Strategies for Reclaiming Your Time to Perform Deep Work
Newport outlines a number of great strategies for time protection.
The power of distraction
First, you must simply recognize the power of distraction, as so many great thinkers did in the past:
The sixteenth-century essayist Michel de Montaigne … work[ed] in a private library he built in the southern tower guarding the stone walls of his French château, while Mark Twain wrote much of The Adventures of Tom Sawyer in a shed on the property of the Quarry Farm in New York, where he was spending the summer…. Microsoft CEO Bill Gates famously conducted “Think Weeks” twice a year, during which he would isolate himself (often in a lakeside cottage) to do nothing but read and think big thoughts. It was during a 1995 Think Week that Gates wrote his famous “Internet Tidal Wave” memo that turned Microsoft’s attention to an upstart company called Netscape Communications.
If you make time for thinking, you’ll have time for thinking. It’s as simple as that.
Learn to embrace boredom
Second, be wary of distractions. Embrace boredom and learn to be by yourself.
If every moment of potential boredom in your life—say, having to wait five minutes in line or sit alone in a restaurant until a friend arrives—is relieved with a quick glance at your smartphone, then your brain has likely been rewired to a point where … it’s not ready for deep work—even if you regularly schedule time to practice this concentration.
If you’re not in the habit of sitting quietly by yourself with your thoughts, start practicing. These are habits that you can develop over time. But you need to start.
Structure your deep thinking
Thinking deeply is difficult without a method.
[Start] with a careful review of the relevant variables for solving the problem and then storing these values in your working memory. Once the relevant variables are identified, define the specific next-step question you need to answer using these variables…. The final step of this structured approach to deep thinking is to consolidate your gains by reviewing clearly the answer you identified. At this point, you can push yourself to the next level of depth by starting the process over. This cycle of reviewing and storing variables, identifying and tackling the next-step question, then consolidating your gains is like an intense workout routine for your concentration ability.
Quit Social Media
This is a tough one for most people to swallow. I must admit I have not gone cold turkey. But you should certainly be conscious about whether your social media time is adding to your life or simply serving as a distraction. I’ve cut my Facebook and Instagram time by about 95%. Twitter remains a valuable communication tool to reach people that I otherwise lack access to. But I’ve recognized that it’s almost always a waste of time.

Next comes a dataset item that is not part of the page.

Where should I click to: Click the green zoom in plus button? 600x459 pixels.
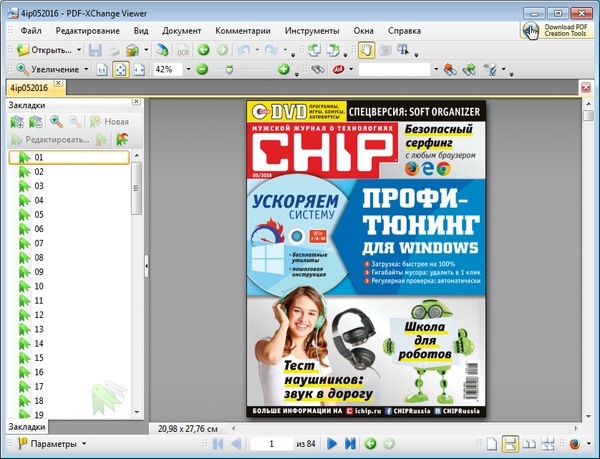pos(283,70)
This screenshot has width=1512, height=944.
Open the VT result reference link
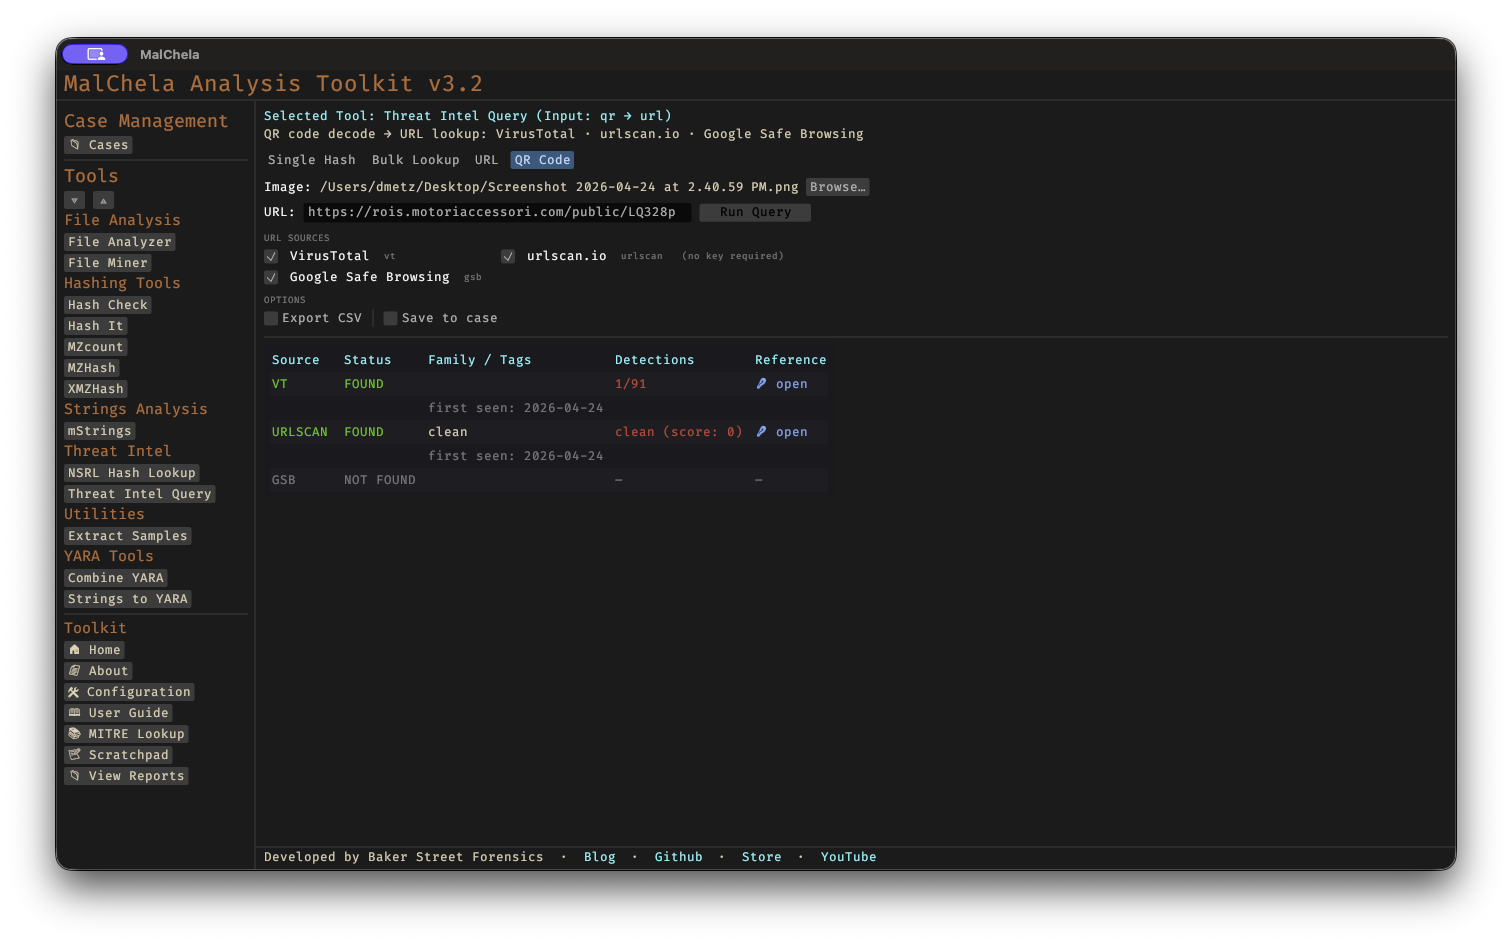[782, 384]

Commit to Fixed Schedule Productivity
The beauty of this idea is that there is plenty of time in your day to make it work well.
The typical workday is eight hours. The most adept deep thinker cannot spend more than four of these hours in a state of true depth. It follows that you can safely spend half the day wallowing in the shallows without adverse effect.
Newport suggests dividing the hours of your workday into blocks and assigning activities to the blocks. You should not dedicate every block to a work task. There will be time blocks for lunch or relaxation breaks. But, “when you’re done scheduling your day, every minute should be part of a block. You have, in effect, given every minute of your workday a job. Now as you go through your day, use this schedule to guide you.”
This may sound rigid and overly disciplined, but it is not.
This type of scheduling, however, isn’t about constraint—it’s instead about thoughtfulness. It’s a simple habit that forces you to continually take a moment throughout your day and ask: “What makes sense for me to do with the time that remains?” It’s the habit of asking that returns results, not your unyielding fidelity to the answer.
Finally, end your day when it’s over. Deep work requires rest. It’s like interval training. You can’t do it constantly. So when the day is over, go home. You can return to focus on your most important work tomorrow.